C’est dire qu’à son tour, la durée du Temps pascal, à l’instar de celle de l’Octave, détermine le premier et le dernier jour du monde, c’est-à-dire, un intervalle qui voit se jouer en lui, avec une intensité redoublée, tout le drame du cosmos et de l’histoire. Et c’est la Pâque de Jésus qui confère tant à l’Octave qu’au Temps pascal la valeur symbolique de début et de fin de l’histoire, de premier jour et de derniers temps. C’est cette même signification qui se trouve exprimée autant dans le chiffre de l’octave, de la semaine, et dans celui de sept au carré, c’est-à-dire, d’une semaine de semaines qu’on appelle Temps pascal.

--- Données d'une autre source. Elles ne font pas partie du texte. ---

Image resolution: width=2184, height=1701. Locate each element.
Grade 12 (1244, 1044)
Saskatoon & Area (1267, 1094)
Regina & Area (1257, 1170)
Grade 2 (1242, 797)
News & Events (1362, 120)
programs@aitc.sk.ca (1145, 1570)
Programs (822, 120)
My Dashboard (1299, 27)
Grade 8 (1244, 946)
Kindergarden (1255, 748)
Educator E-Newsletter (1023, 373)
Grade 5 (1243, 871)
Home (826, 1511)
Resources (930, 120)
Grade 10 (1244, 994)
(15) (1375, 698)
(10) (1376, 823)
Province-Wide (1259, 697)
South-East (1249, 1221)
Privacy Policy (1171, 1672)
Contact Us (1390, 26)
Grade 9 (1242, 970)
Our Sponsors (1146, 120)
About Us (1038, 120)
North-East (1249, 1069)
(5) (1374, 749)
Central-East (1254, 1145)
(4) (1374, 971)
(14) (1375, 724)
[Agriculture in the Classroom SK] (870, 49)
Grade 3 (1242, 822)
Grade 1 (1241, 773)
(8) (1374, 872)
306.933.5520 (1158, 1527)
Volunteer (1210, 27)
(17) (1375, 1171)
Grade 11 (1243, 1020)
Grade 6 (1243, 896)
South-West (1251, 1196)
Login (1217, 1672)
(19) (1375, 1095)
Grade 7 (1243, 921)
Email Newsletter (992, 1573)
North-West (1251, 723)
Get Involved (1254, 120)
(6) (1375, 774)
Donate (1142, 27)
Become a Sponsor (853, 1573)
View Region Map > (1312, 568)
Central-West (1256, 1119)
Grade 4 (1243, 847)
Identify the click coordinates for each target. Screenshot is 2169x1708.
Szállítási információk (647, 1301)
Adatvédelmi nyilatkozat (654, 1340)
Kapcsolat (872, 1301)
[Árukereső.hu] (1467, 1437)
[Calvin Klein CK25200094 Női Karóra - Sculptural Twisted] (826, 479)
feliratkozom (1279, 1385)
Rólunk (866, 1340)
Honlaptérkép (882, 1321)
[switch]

Le Temps pascal à son tour se comporte un peu comme la semaine et l’Octave, comme nous l’avons vu en étudiant l’Octave de Pâque. A ses quarante-neuf jours, il faut nécessairement ajouter un jour de clôture, ce qui amène le Temps pascal à se terminer cinquante jours après Pâque, au jour de la Pentecôte. Cette dernière solennité appelée Pentecôte est une entité à part sur laquelle je proposerai des considérations très prochainement.

 

Conclusion.

Pas plus qu’on ne dit à la conclusion de l’Octave de Pâque : « ils sont finis, les jours de la Résurrection », on ne le dit davantage, en conclusion du Temps pascal. Cela signifie qu’avec la Résurrection du Christ, tout le temps de l’homme devient pascal, car l’effet de Pâque se répercute sur les trois dimensions du temps, en aval et en amont du présent. L’histoire de l’homme et du cosmos se trouve prise dans ce mouvement pascal porté à son achèvement par le Christ, le Verbe de Dieu cheminant avec l’homme dans son histoire, pour le conduire à l’éternité de Dieu.